ARTICLE AD BOX
detikai.com, Jakarta - Mantan Penyidik Komisi Pemberantasan Korupsi (KPK) Yudi Purnomo angkat bunyi soal upaya mengekstradisi buronan kasus e-KTP Paulus Tannos. Menurut dia, proses ekstradisi berkejaran dengan waktu masa penahanan. Karenanya, dia meminta KPK bisa sigap bergerak.
"Terkait masa penahanan 45 hari tentu kita hormati, KPK kudu mobilitas sigap untuk memulangkan dan saya pikir sudah ada kerja sama antara kejaksaan, kepolisian, kementerian hukum, termasuk juga kementerian Luar Negeri melalui KBRI Singapura, dan tentu pemerintah Indonesia sebisa mungkin memulangkan sigap Paulus Tannos sehingga waktu penahanan tidak habis," kata Yudi melalui pesan bunyi diterima, Senin (27/1/2025).
Yudi menjelaskan, sebelum ekstradisi dilakukan ada persidangan nan kudu dilalui untuk membuktikan apakah orang tersebut bisa diekstradisi. Dia mewanti sejumlah dalil nan bisa digunakan Paulus Tannos seperti tidak lagi penduduk negara Indonesia dan ancaman keselamatan diri jika dibawa ke Indonesia.
"Ada pengadilan nan menguji persoalan ekstadisi ini, tapi saya kira itu bisa dibantah bahwa nan berkepentingan tetap WNI, termasuk juga rumor keselamatan diri mungkin bisa diajukan pihak Paulus Tannos.
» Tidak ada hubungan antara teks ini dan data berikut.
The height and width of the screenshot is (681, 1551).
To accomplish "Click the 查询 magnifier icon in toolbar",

Tapi saya kira itu bisa dibantah juga lantaran pihak Indonesia bisa menjaga keselamatan siapa pun lantaran perihal itu adalah tanggungjawab penegak hukum," jelas Yudi.
Yudi menegaskan, langkah KPK saat ini hanya perlu bergerak cepat. Sebab, Paulus Tannos adalah sosok krusial nan dapat membongkar kasus E-KTP sampai ke akar-akarnya. Dia pun mengapresiasi pemerintah Singapura nan mau menindaklanjuti perjanjian ekstradisi dengan Indonesia dan menahan Paulus Tannos.
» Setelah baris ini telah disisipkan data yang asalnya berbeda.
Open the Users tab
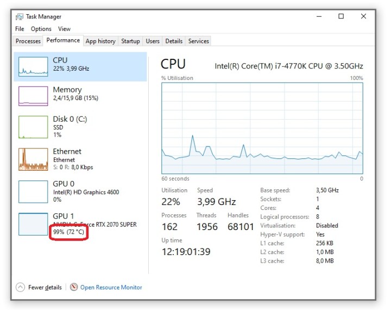 (153, 41)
"Ini merupakan nan pertama jadi saya pikir ini bagus, kita bakal lihat gimana pihak indonesia meyakinkan pihak Singapura melakukan ekstradisi Paulus, setidaknya dengan penahanan pihak Singapura ini merupakan perihal nan sangat krusial lantaran tentu pihak Singapura sudah menganalisis dan pro ke Indonesia," Yudi menandasi.
Sebagai informasi, Paulus adalah buronan dari kasus mega korupsi e-KTP. Dia sudah berstatus buron alias masuk ke dalam daftar pencarian orang (DPO) sejak 19 Oktober 2021. Sementara itu, Paulus sendiri menjadi tersangka berbareng tiga orang lainnya pada 13 Agustus 2019.
Mereka adalah mantan Direktur Utama Perum Percetakan Negara RI (PNRI) Isnu Edhi Wijaya, personil DPR periode 2014-2019 Miryam S Haryani, dan mantan Ketua Tim Teknis Teknologi Informasi Penerapan e-KTP Husni Fahmi.